In a smaller 7-9 league team, and assuming 3 closers per team on average, you’re looking at at least 21-27 being drafted. With 13 closers in the Chacon Zone, that means you’re most likely having to draft at least 1 in that bottom tier. And given the likelihood that at least a couple managers will hoard closers, rostering 4 or more, you might have to reach substantially to avoid that last tier of closers.

The good news is that in a shallow league you can reach knowing you’ll have hitter and SP options still available in FA. I’m not advocating it but it’s an option.

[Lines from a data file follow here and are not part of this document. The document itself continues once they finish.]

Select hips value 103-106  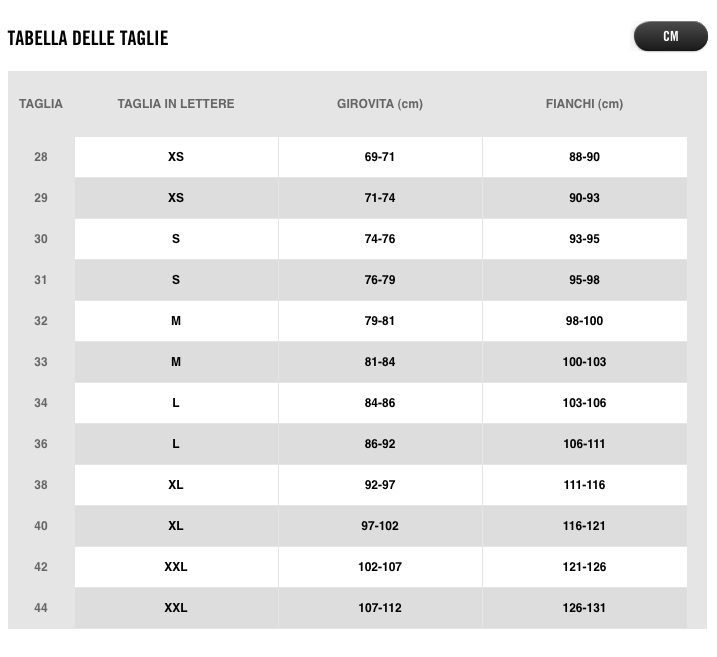584,403
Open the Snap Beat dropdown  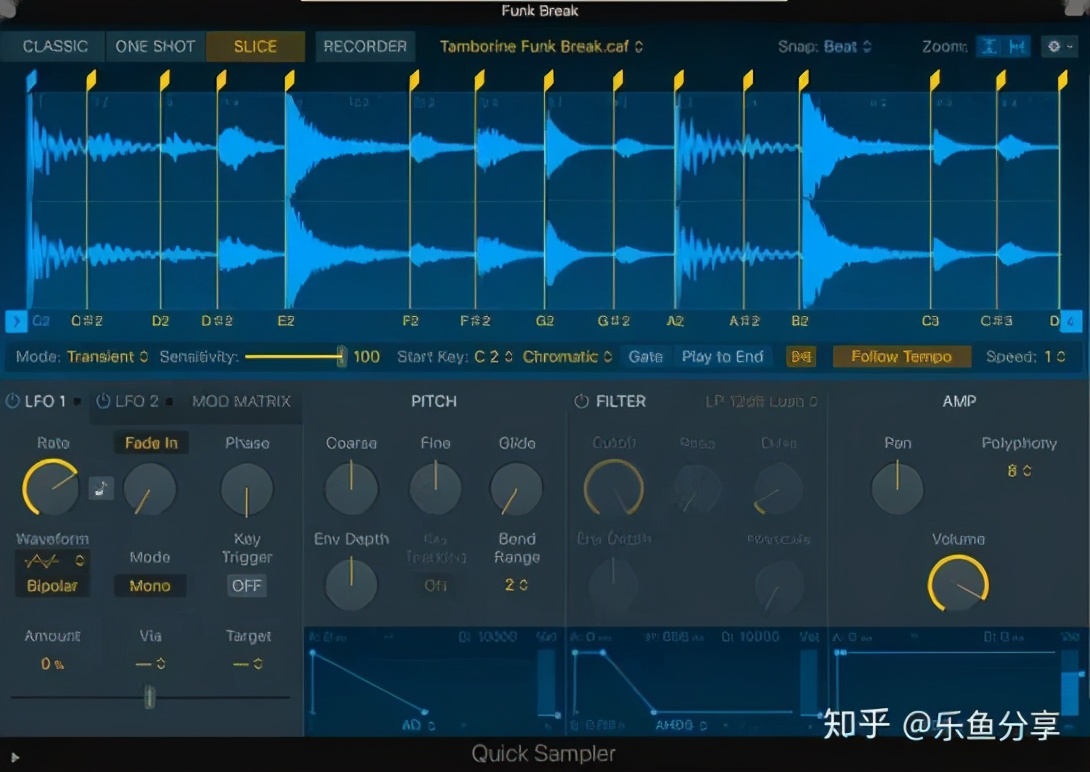tap(846, 47)
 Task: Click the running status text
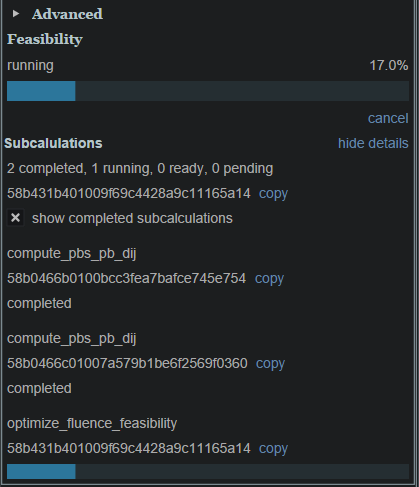click(x=30, y=66)
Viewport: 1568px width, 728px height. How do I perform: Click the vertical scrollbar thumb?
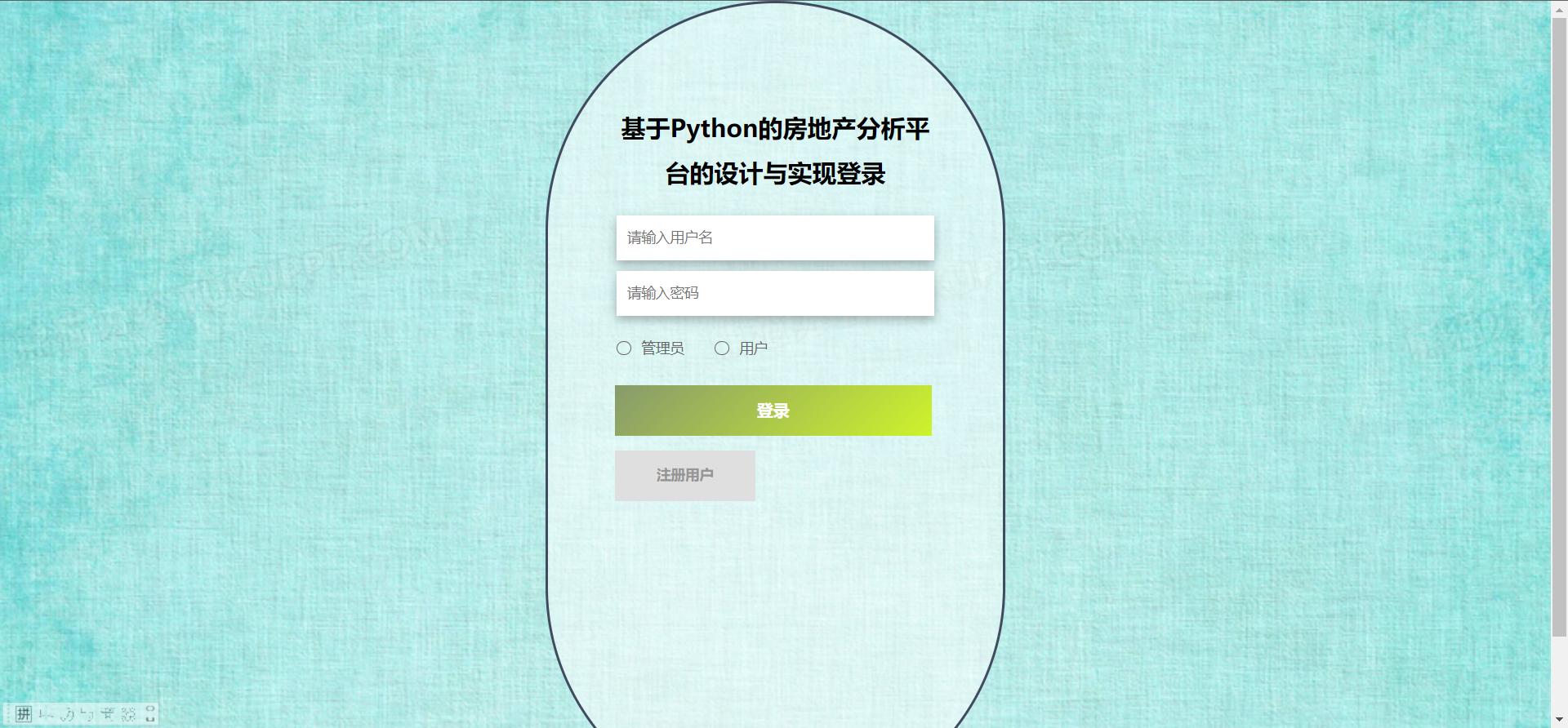[1559, 326]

I’d think of it this way – last season Liam Hendriks, Dellin Betances, and Sergio Romo combined for 206 innings, a 2.36 ERA, a 1.10 WHIP, and 273 Ks. Among starters, that would have ranked 4th in ERA, 16th in WHIP, and 3rd in Ks while snatching up 11 wins. Yeah you’re punting saves, but instead of taking closers, you’re getting the equivalent of Chris Sale and drafting Adrian Gonzalez, Jason Heyward, or Matt Carpenter in the 7th or 8th round.

Now you don’t have to take it that far. There’s obviously middle ground but opportunity cost matters.

8 years ago

I’m not a stats expert, but is a Z-score the best test? Relievers only pitch about 1/3 of the innings of a starter, thus their contribution to ERA and WHIP are less important. Aren’t you weighting all categories the same in your Z-score? So for example, assuming 5 SP and 3 RP, a reliever should be expected to contribute about 33% of the saves category, but only about 6% of ERA and WHIP and practically 0% of wins – so weight accordingly.

8 years ago
Reply to  David

If we were trying to draw comparisons between starters and relievers, you’d be absolutely right. But since we’re only comparing relievers to each other, weighting isn’t necessary. The ERA and WHIP contributions of a closer is just as significant (or insignificant) as that of a setup man since they pitch a similar number of innings.

A closer’s contribution to saves is obviously very important and that’s reflected in the standard deviation. That’s also why to be conservative I normalized for saves among non-closers. For closers, the Z-Scores in saves were generally much higher than for the other categories meaning to be more non-closer with a higher composite score, you had to severely outperform the mean in ERA, WHIP, and Ks.

8 years ago

I think David is right. A reliever whose saves, era, and whip are 1 standard deviation above the mean will have the same z score as one whose saves are 3 standard deviations above the mean, and era and whip are mean. But the first reliever will have a much lesser effect on your team because of the effect of the starter/reliever split. I think you need to convert era and whip to counting stars.